Споры длились бесконечно, никому не приносили ни победы, ни удовлетворения, изматывали всех и постепенно превратились в одну из нудных подробностей обыденного образа жизни. Потом жена забеременела. Впервые за много лет. Она сказала об этом мужу ночью, в постели, в темноте. Они не видели лиц друг друга, только чувствовали тепло. Сагайдак тогда подумал о невероятности случившегося и стал невольно перебирать в уме возможные метафизические первопричины состоявшегося чуда, а Ирина долго и безуспешно ждала от него проявления чувств. Не дождалась и в гневе отвернулась, подавив острое желание отхлестать негодяя по лицу. Той ночью она почти не спала, только урывками проваливалась в полузабытье, перемешавшее сны с реальностью, утром очнулась злая и готовая к страшной мести, но мужа рядом с собой не обнаружила. Он встретил ее на кухне, сияющий от счастья, умытый, одетый, с приготовленным скромным завтраком.

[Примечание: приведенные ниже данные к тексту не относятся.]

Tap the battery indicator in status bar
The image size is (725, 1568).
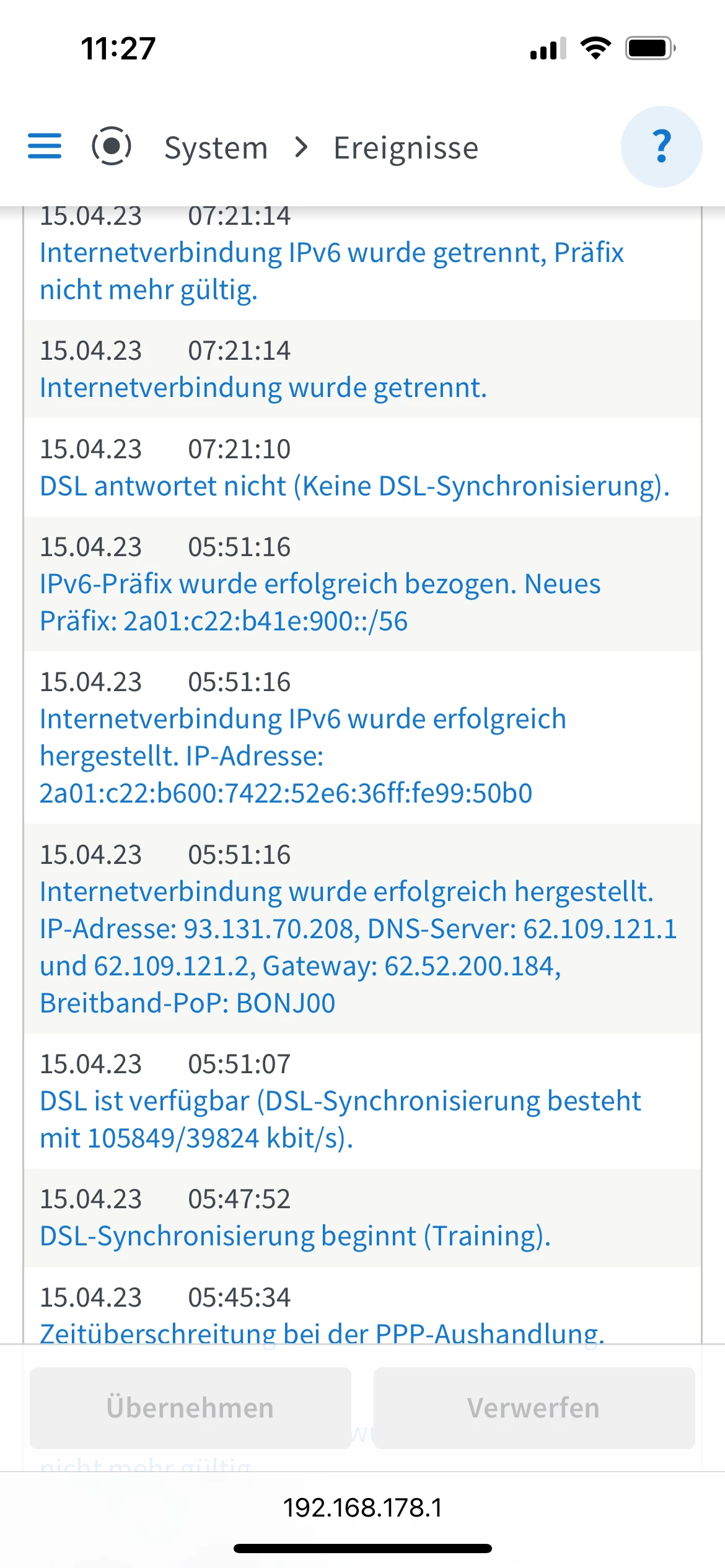(x=650, y=48)
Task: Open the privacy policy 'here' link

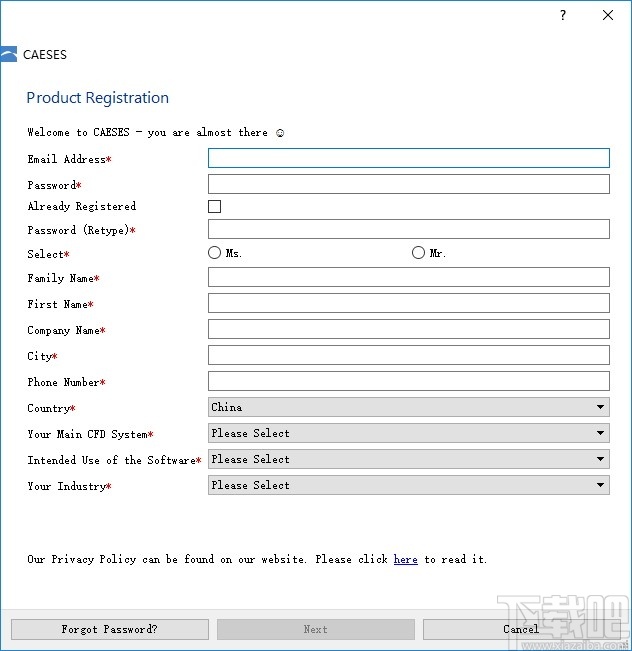Action: click(405, 560)
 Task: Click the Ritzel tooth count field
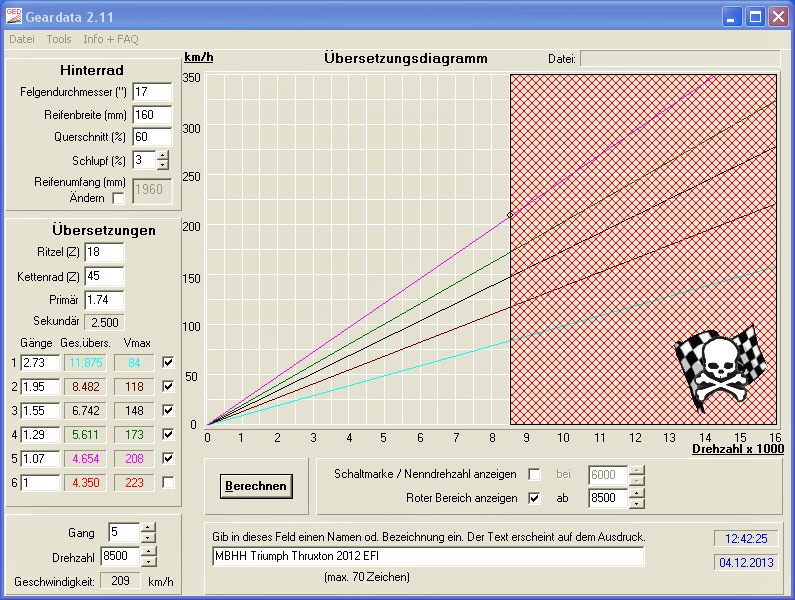[104, 252]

– С добрым утром, родная! – торжественно провозгласил чудак и преподнес жене тарелку с тремя жареными розами, вырезанными из картофелин.
Она стояла в дверях, ошалевшая от неожиданности, а он вдруг спросил озабоченно:
– А тебе можно?
"Дурак, какой же дурак!" – подумала Ирина и глупо заплакала, по-беременному, как муж стал называть с того дня ее неожиданные новые реакции на обычные повседневные происшествия. Разногласия начались сразу.
– Надо Милку как-то подготовить, – озабоченно сказал Сагайдак.
– Зачем? – искренне удивилась Ирина. – Ей не три года, взрослая девчонка уже.
– В том-то и дело.
– Господи, какой же ты у меня идиот! – ласково удивилась беременная. – Не надо ее ни к чему готовить. Сейчас встанет, и порадуем. И еще возьмем с нее слово, что будет помогать с ребеночком.
– Все-таки щекотливый вопрос, – не унимался муж и отец.
– Этому щекотливому вопросу уже миллионы лет. Мужики вокруг него копья ломают, бьют друг другу морды и вышибают челюсти, а бабы рожали, рожают и будут рожать во веки веков. Успокойся и займись своими делами.
Машина медленно катилась некоторое время за чумазым самосвалом, и Сагайдак вдруг с удовольствием вспомнил про свой треклятый КрАЗ. Несколько месяцев Петр Никанорович пытался избавиться от него без затрат на утилизацию, и уже сам перестал верить в удачу, но несколько дней назад старикан ушел, наконец, с рук. По цене металлолома, но какая разница, хоть бы и бесплатно – ведь альтернативой была не большая прибыль, а прямой убыток. Деньги небольшие, но грузовые перевозки – не то Эльдорадо, которое может заставить забыть о мелочах.
– Мама тебя терпеть не может, папочка, – сказала Милка тихо, неторопливо и как бы рассеянно.
– Что?
Сагайдак ударил по тормозам, вильнул к бордюру и на скорости влетел на него правыми колесами. Машина подпрыгнула, застонала подвеской и остановилась. Дочь продолжала безразлично смотреть вперед.
– Что ты сказала?
– Что слышал, то и сказала. Если бы ты не расслышал, мы бы продолжали спокойно ехать.
– С чего ты взяла?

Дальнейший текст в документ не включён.